[Task to complete] Rewrite everything from the line containing "You are a GUI" down to the end of the records, substituting "brush icon" for "broom icon" and keeping the rest unchanged. Omit the pictures from your answer.

[Stored items from a collection]
>>>>

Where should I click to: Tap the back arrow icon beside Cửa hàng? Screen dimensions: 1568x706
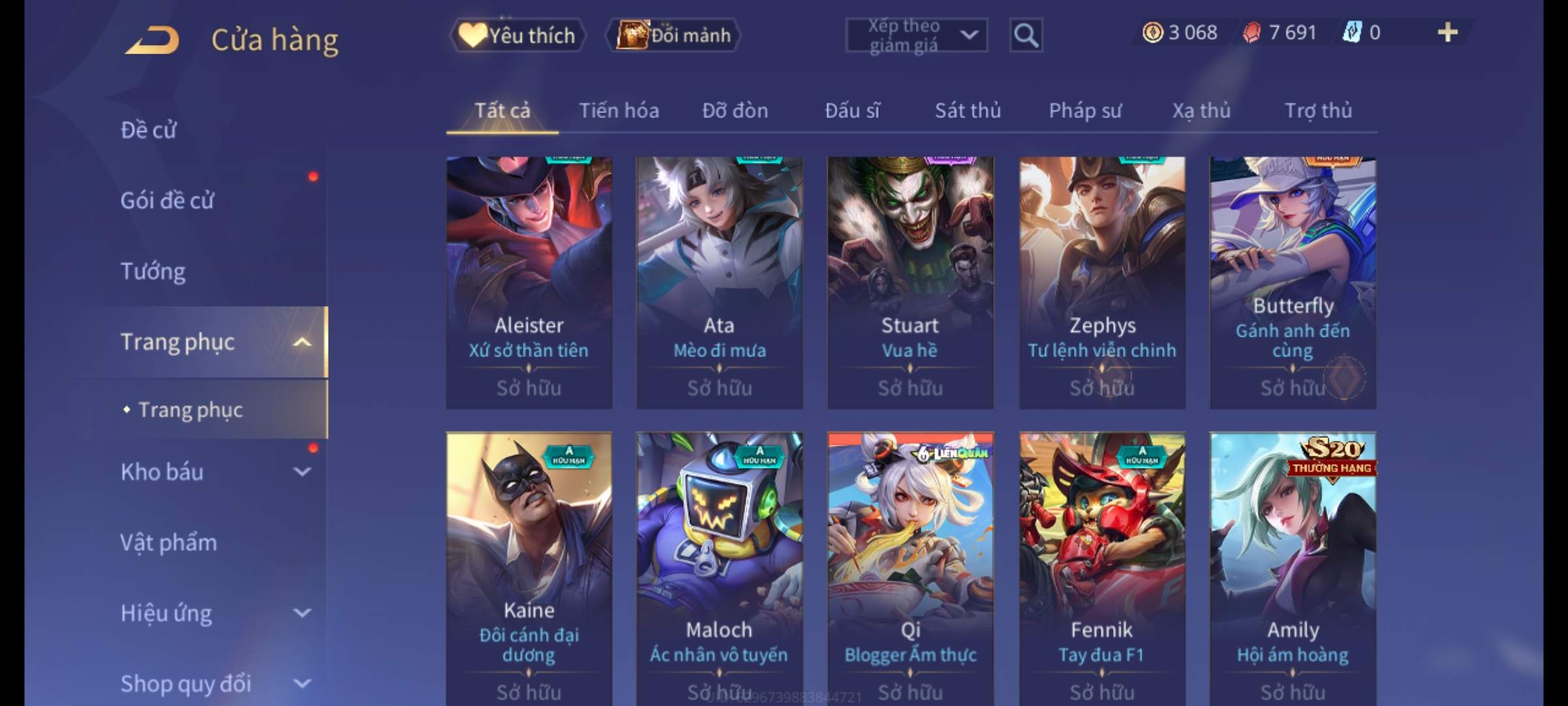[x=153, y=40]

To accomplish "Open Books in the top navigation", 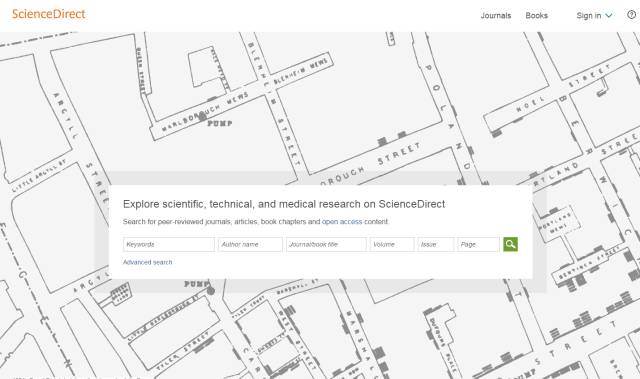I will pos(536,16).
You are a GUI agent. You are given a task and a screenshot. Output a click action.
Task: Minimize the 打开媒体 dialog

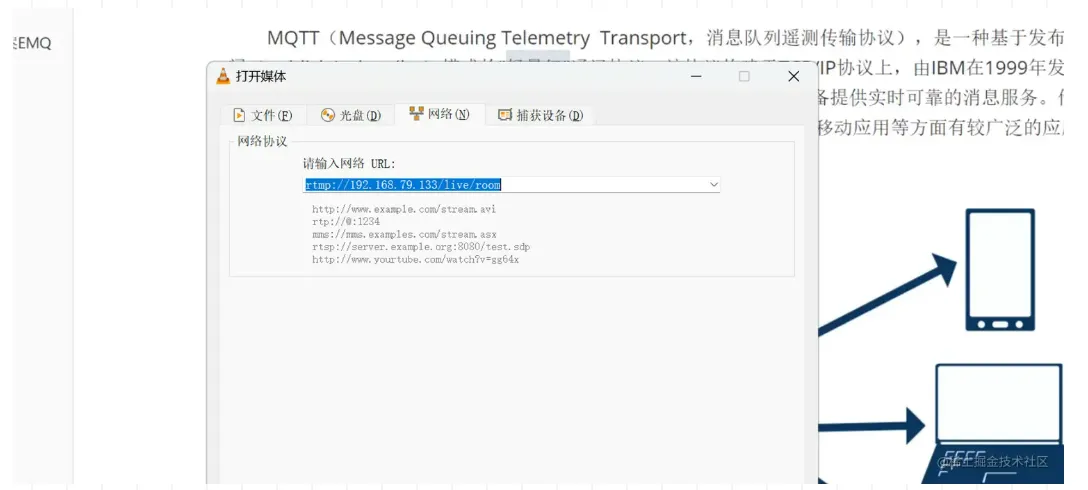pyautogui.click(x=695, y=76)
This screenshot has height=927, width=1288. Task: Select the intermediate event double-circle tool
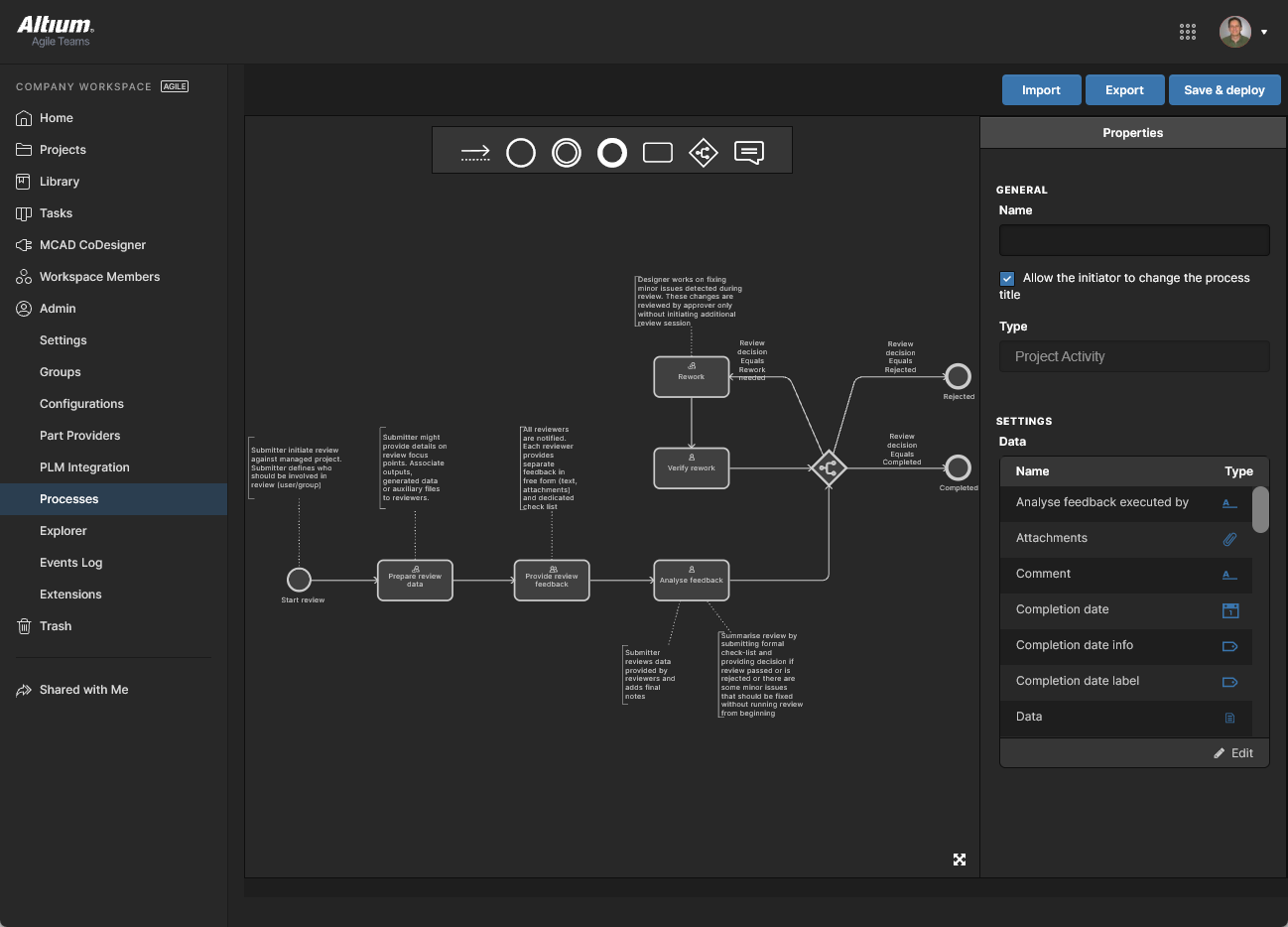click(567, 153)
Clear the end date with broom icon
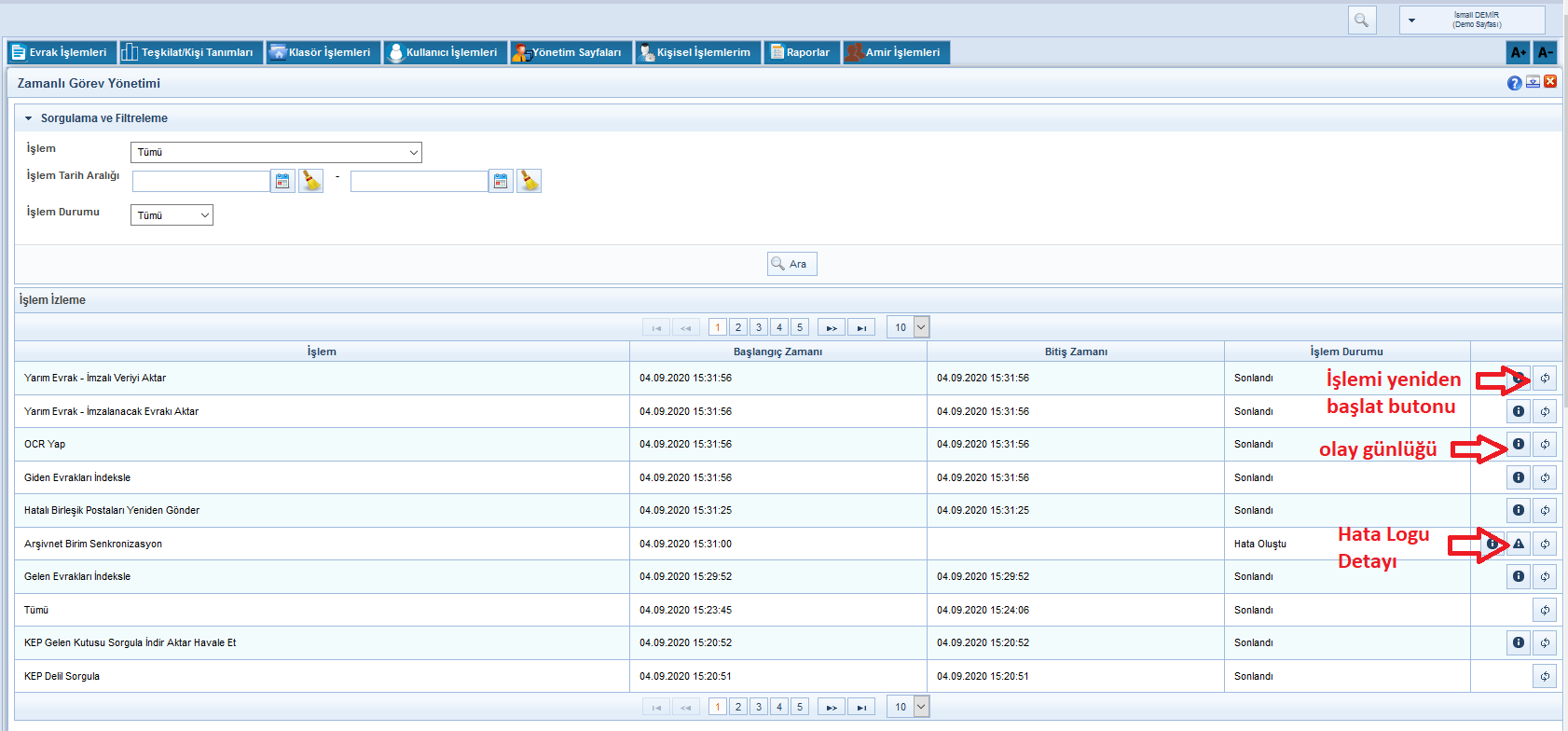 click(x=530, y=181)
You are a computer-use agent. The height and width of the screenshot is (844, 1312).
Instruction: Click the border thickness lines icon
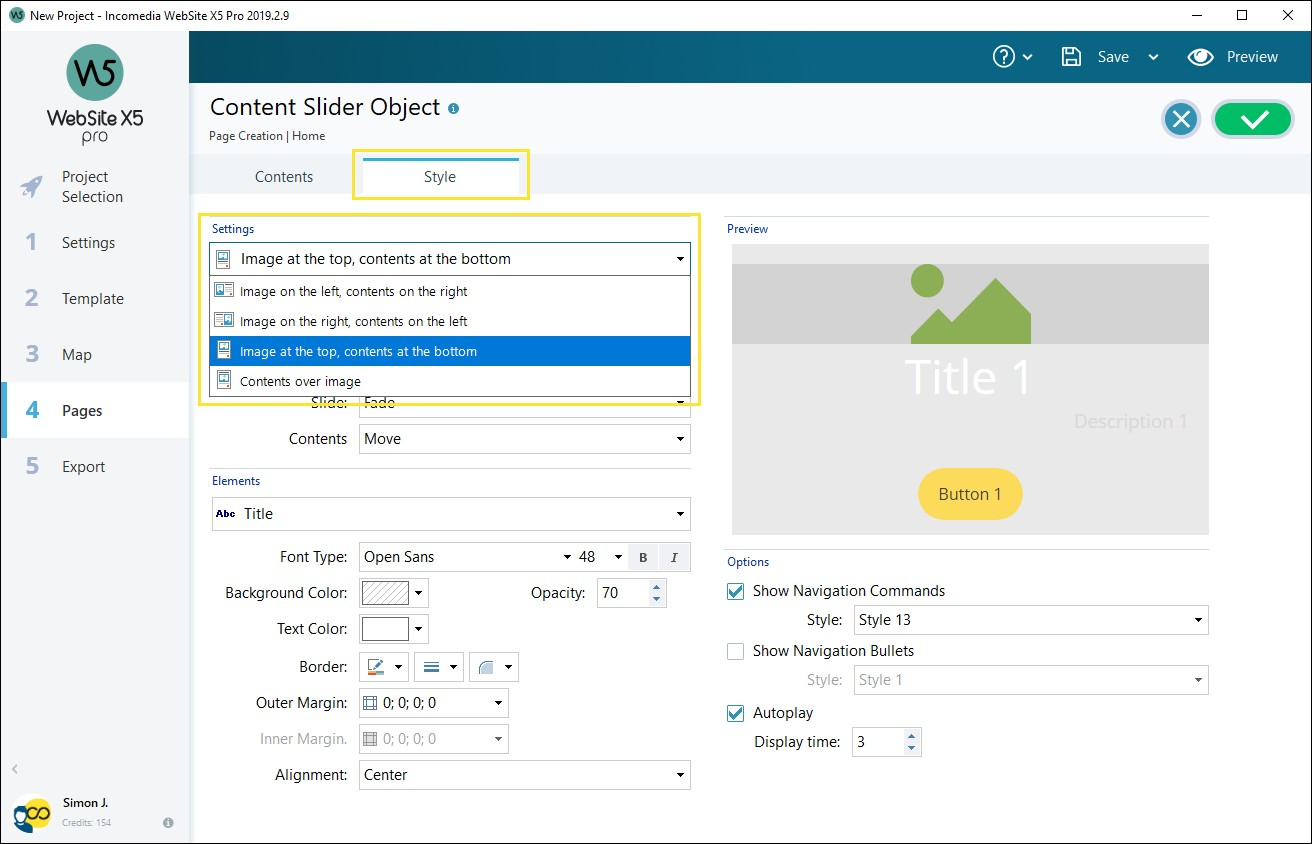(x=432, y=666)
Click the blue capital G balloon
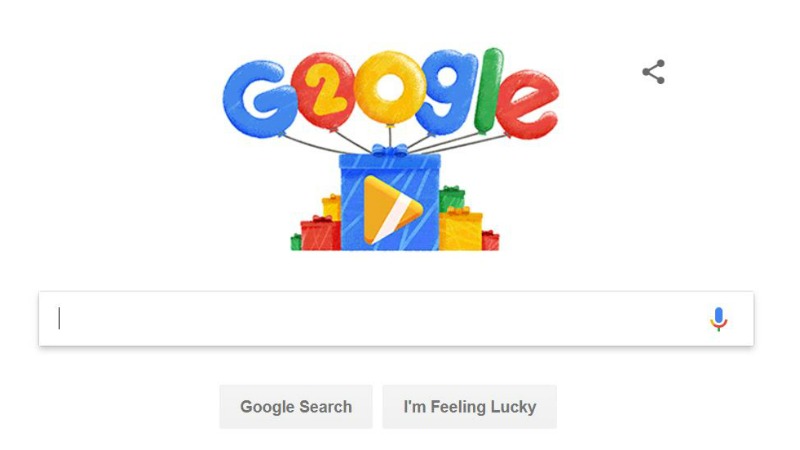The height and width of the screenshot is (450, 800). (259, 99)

<<<<

[Result of the exercise]
You are a GUI agent. You are given a task and a screenshot. Output a click action.
Task: Minimize the 打开媒体 dialog

pyautogui.click(x=695, y=76)
This screenshot has height=927, width=1288. Task: Select the intermediate event double-circle tool
click(567, 153)
Clear the end date with brush icon
 click(x=530, y=181)
You are a computer-use agent. The height and width of the screenshot is (844, 1312).
Instruction: Click the border thickness lines icon
(x=432, y=666)
Click the blue capital G balloon
The height and width of the screenshot is (450, 800). (259, 99)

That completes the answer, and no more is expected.